Discover the Architecture of Staged Realities
Saskia van Stein about her new exhibition about Disney
Disney has been in our lives for over a century. From humble hand-drawn animations to the imperium it is today. Many generations in Western society have grown up with Disney and his characters. Has he changed us and our perception of reality? The exhibition Architecture of Staged Realities at Het Nieuwe Instituut delves deep into the effects Walt Disney has on our society.
Saskia van Stein is the curator of The Architecture of Staged Realities, director at the International Architecture Biennale Rotterdam, Head of the Master of Arts The Critical Inquiry Lab Design Academy Eindhoven and moderator at What Design Can Do.
“As a community we like to put ourselves up to stories. We used to find them in the Bible, but nowadays we may find them on Instagram. Stories have an indicative effect. It refers back to our identity. You will see or seek yourself through the lens of these stories. For example, why do young girls like to wear princess dresses,” questions Saskia. “Another question that is not often asked: how does our material surrounding inform our identity? Where do we feel at home?” This and more is explored by her in this exhibition.
The exhibition questions certain aspects of Disney cultural production. Like the male-female or other gendered relationship, the copy and the original, the role of stereotypes, the feeling of belonging, connectivity and storytelling in architecture. The exhibition connects the present to the past and shows which influences Disney has (had) in our society. How much of their influences do you recognize in daily life? Which unconscious influence does Disney have on you?
Van Stein continues: “We enter the scenography of Frédérique Albert-Bordenave. We collaborated together with Disney’s quote ‘Imagination is the model of which reality is built’ as a guideline. The color Go Away Green, a color Disney patented, is the guiding principle for the imaginary. Once an imagination is realised, it determines our outlook on reality. It is a reciprocity in time in which we are all captured."

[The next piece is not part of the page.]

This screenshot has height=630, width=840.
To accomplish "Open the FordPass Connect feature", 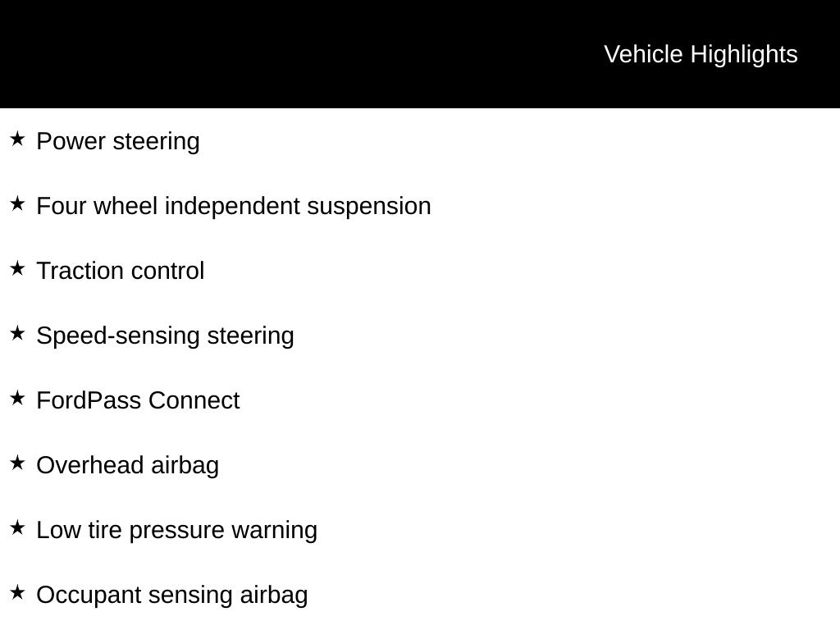I will pyautogui.click(x=138, y=400).
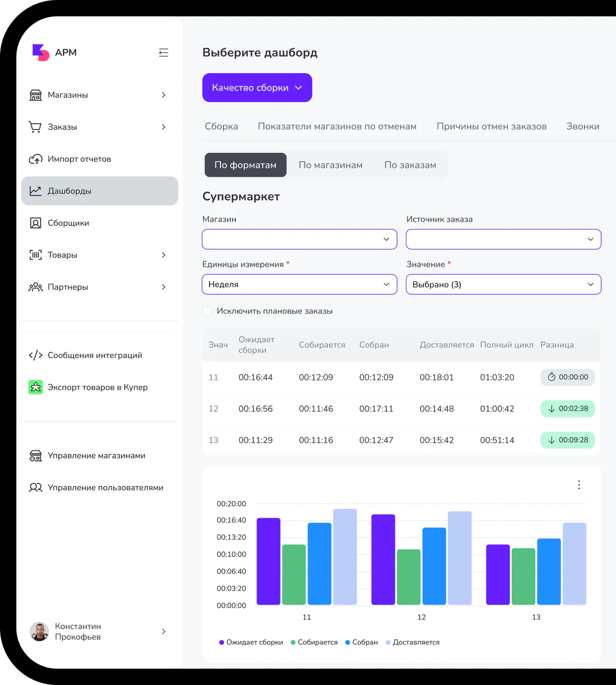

Go Away Green is a color that we don't register. This color is used to hide all the backstage buildings and construction walls in Disneyland, so the audience can experience Disney without distraction.
Van Stein: “Walt Disney is of simple descent. He was born in 1901 in the town of Marceline, MO. When you enter Disneyland, you begin on Main Street. From there, the other theme parks branch off. So in a way, isn’t he constantly trying to reconstruct his own life?"
“Castaway Cay, a pirate island, is situated in the archipelago of the Bahamas. In the 50s, an aviator built a landing site on this island when it was still called ‘Corda Cay’. It was the perfect hub to smuggle cocaine to Miami. Disney has signed a 100 year lease on this island and changed it drastically to fit the Disney narrative. So, they gave it a different name and rewrote history and made it a pirate island, even though there were never pirates present. You see they created this sweet Disney story which replaces the real history of the place.”
Van Stein: “The complexity of Disney, of Walt himself, strikes me. His incredible drive to innovate. I live so close to that man, that I have some sort of ambiguous relationship with him. There are things that I dislike or rather that are problematic with a contemporary gaze. To a certain extent he is a character I made up, since he is already deceased. I really respect his courage. For example, he sold his car and took out a double mortgage to make his first full feature animated movie. Who takes risks like that? To really do something that you believe in. He changed his birth date on his birth certificate from 1901 to 1900 to be an ambulance driver during the First World War. That’s where is all began, Walt familiarized himself with fairytales and the architecture of the Old European continent, then upon his return these stories served to unify a nation of migrants, the US."
For over a century, Disney has brought us all kinds of stories. Have they played a big role in your childhood? And how did these stories change you and your perspective on life? The Architecture of Staged Realities might give you new perspectives and lets you question your relation to Disney.
Due to the government restrictions, currently the exhibition is not open for the public. The final day of the exhibition will be on March 27.